Per costruire il modello sono stati esaminati i dati della prima ondata negli Stati Uniti, in primavera e all’inizio dell’estate. Inoltre, i ricercatori hanno studiato New York, Los Angeles, Chicago, Dallas, Houston, Atlanta, Miami, Philadelphia, San Francisco e Washington. Con l’aiuto della società SafeGraph, che ha aggregato i dati sulla posizione dalle applicazioni del cellulare rendendoli anonimi, sono stati quindi presi i dati sulla posizione che mostrano quali luoghi le persone visitano ogni giorno, per quanto tempo e la metratura degli stabilimenti.

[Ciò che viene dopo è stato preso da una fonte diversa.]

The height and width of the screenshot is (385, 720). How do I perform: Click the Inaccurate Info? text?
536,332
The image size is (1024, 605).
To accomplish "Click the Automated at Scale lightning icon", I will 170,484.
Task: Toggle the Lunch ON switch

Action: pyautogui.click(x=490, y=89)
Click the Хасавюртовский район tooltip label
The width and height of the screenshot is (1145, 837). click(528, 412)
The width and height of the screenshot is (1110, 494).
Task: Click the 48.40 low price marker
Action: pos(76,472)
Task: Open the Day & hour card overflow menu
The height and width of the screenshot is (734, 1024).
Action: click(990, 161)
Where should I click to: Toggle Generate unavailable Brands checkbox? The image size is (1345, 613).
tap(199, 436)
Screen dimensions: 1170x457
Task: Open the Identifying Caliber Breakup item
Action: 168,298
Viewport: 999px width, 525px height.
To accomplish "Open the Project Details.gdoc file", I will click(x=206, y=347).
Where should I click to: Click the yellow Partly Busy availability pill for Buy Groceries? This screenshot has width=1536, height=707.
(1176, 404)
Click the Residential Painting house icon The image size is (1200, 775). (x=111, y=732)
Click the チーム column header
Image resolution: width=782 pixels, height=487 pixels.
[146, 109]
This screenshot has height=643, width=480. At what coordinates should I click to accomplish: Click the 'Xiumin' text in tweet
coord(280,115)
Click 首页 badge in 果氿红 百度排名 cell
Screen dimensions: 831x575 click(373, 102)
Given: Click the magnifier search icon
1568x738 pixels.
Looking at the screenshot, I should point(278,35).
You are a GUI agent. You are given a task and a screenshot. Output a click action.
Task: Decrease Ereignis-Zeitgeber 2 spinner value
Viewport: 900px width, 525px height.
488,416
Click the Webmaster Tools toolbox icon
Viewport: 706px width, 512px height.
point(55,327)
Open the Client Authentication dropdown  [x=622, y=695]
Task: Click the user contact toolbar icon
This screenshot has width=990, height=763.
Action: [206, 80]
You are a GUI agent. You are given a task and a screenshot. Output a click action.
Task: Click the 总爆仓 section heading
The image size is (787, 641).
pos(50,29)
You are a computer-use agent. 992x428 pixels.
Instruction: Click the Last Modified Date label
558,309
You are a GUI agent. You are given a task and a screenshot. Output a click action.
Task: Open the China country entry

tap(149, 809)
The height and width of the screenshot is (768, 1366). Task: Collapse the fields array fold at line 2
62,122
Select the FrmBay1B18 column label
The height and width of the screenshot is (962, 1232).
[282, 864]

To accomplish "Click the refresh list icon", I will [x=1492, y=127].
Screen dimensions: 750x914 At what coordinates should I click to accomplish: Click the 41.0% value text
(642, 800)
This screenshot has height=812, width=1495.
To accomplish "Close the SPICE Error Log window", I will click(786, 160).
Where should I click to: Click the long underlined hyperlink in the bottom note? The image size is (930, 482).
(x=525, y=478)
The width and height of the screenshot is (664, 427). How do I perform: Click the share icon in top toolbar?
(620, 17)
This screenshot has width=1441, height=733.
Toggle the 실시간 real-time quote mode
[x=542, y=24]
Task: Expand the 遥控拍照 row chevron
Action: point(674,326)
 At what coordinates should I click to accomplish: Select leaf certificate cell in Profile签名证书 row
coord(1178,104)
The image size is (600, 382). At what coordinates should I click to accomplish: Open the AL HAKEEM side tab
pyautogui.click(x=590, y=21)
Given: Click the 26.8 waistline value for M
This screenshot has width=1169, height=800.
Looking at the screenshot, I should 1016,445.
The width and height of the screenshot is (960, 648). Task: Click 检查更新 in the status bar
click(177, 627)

COVID, MODELLO PER PREVEDERE DIFFUSIONE CONTAGIO

La maggior parte dei contagi si verificano nei luoghi “super spreader”. Sono quelli in cui le persone restano in contatto più a lungo, come ristoranti e palestre. Con questo modello, dunque, cittadini e responsabili politici possono capire quante visite e quante infezioni si verificherebbero ad ogni livello di apertura. «Riaprire completamente è abbastanza pericoloso, ma c’è molto che possiamo fare tra la riapertura completa e la chiusura. Non deve essere tutto o niente», ha dichiarato Serina Chang, co-prima autrice dello studio e ricercatrice alla Stanford University. Questo modello può aiutare anche a spiegare perché il coronavirus ha colpito negli Stati Uniti le comunità di colore in modo più duro. Ma aiuta anche a spiegare le disparità di salute tra i vari gruppi socioeconomici. «I quartieri a basso reddito e meno bianchi non sono stati in grado di ridurre la loro mobilità», ha aggiunto la ricercatrice, citando i dati sulla mobilità suddivisi per gruppi di censimento. L’ipotesi è che ciò sia dovuto al fatto che le persone a basso reddito e di colore siano «sovra-rappresentate in contesti di lavoro essenziali e hanno meno probabilità di essere in grado di lavorare da casa», esponendosi di più al rischio del contagio.